Reducing plastic waste should be a priority for the Seychellois and for the world. Too much of it ends up in our oceans and barely a day goes by before another video of an animal suffering after eating a man-made plastic item goes viral.
But it’s not only animals that are affected. The Guardian, a British newspaper, reported this week that scientists at Ghent University in Belgium recently calculated that shellfish eaters are ingesting up to 11,000 plastic fragments in their seafood each year. Similarly, in a study undertaken by Plymouth University, it was reported that plastic was found in a third of UK-caught fish, including cod, haddock, mackerel and shellfish.
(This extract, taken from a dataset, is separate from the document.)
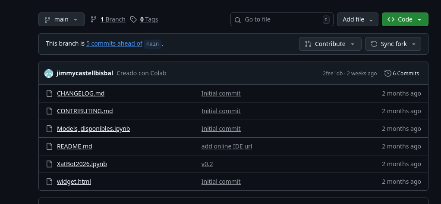This screenshot has width=441, height=204.
Task: Open the Models_disponibles.ipynb file
Action: pos(93,129)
This is why we should praise the government for their admirable efforts to cut the amount of plastic consumption in Seychelles. At the start of this year, a ban on importing Styrofoam lunch boxes and plastic bags, plates, cups and cutlery into Seychelles was put into action. What’s more, it is hoped that these items will be phased out of stores by July.
The Seychelles News Agency reported that officials from the department of environment say they are making sure the country adheres to the new regulations by working with the trade division to screen all requests for import permits, and liaising with major retailers to ensure no plastics are entering the country. Such action should be encouraged and lauded.
“We are working closely with the trade division to screen all requests for import permits. We are also actively following up on known retailers and we are in constant contact with bigger retailers to make sure that plastics are no longer entering the country.”
– Marie-May Muzungaile, director-general at Seychelles Ministry of Environment and Energy
We must also praise the excellent work of the SIDS Youth Aims Hub (SYAH): a Seychelles free from plastic bags was a campaign undertaken by SYAH in 2015 aimed at encouraging the Seychellois to opt for reusable bags. Keep up the excellent work.